Maximum Likelihood and Bayes Estimation

7 minute read


$$\DeclareMathOperator{\E}{E}$$ $$\DeclareMathOperator{\KL}{KL}$$ $$\DeclareMathOperator{\Var}{Var}$$ $$\DeclareMathOperator{\Bias}{Bias}$$

As we know, maximum likelihood estimation (MLE) and Bayes estimation (BE) are two kinds of methods for parameter estimation in machine learning. However, they are on behalf of different view but closely interconnected with each other. In this article, I would like to talk about the differences and connections of them.

Maximum Likelihood Estimation

Consider a set of $N$ examples $\mathscr{X}=\{x^{(1)},\ldots, x^{(N)}\}$ drawn independently from the true but unknown data generating distribution $p_{data}(x)$. Let $p_{model}(x; \theta)$ be a parametric family of probability distributions over the same space indexed by $\theta$. In other words, $p_{model}(x;\theta)$ maps any $x$ to a real number estimating the true probability $p_{data}(x)$.

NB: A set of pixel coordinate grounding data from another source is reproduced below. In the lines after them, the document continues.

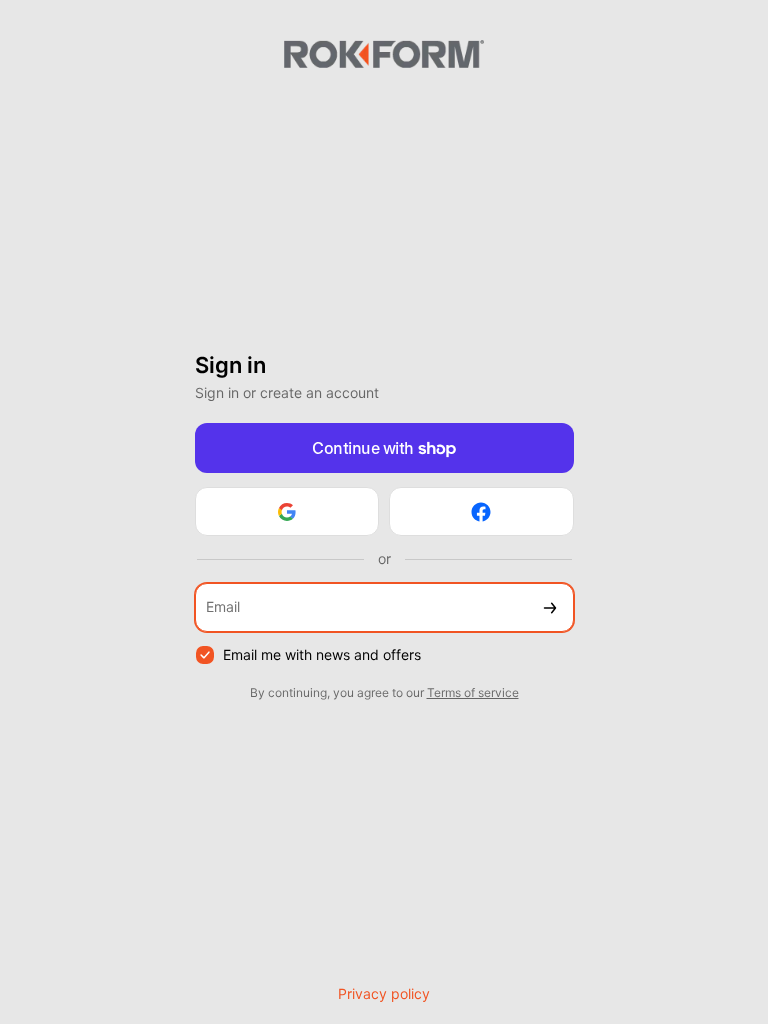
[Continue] (550, 607)
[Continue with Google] (287, 511)
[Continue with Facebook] (481, 511)
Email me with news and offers (322, 654)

The maximum likelihood estimator for $\theta$ is then defined by

\[\theta_{ML} = \mathop{\arg\max}_\theta p_{model}(\mathscr{X};\theta) = \mathop{\arg\max}_\theta \prod_{i=1}^N p_{model}(x^{(i)};\theta)\]

For convenience, we usually maximize the logarithm of that

\[\theta_{ML} = \mathop{\arg\max}_\theta \sum_{i=1}^N \log p_{model}(x^{(i)};\theta)\]

Since rescaling the cost function does not change the result of $\mathop{\arg\max}$, so we can divide by $N$ to obtain a formula expressed as an expectation.

\[\theta_{ML} = \mathop{\arg\max}_\theta \E_{x\sim \hat{p}_{data}}\log p_{model}(x;\theta)\]

Maximizing something is equivalent to minimizing the negative of something, thus we have

\[\theta_{ML} = \mathop{\arg\min}_\theta -\E_{x\sim \hat{p}_{data}}\log p_{model}(x;\theta)\]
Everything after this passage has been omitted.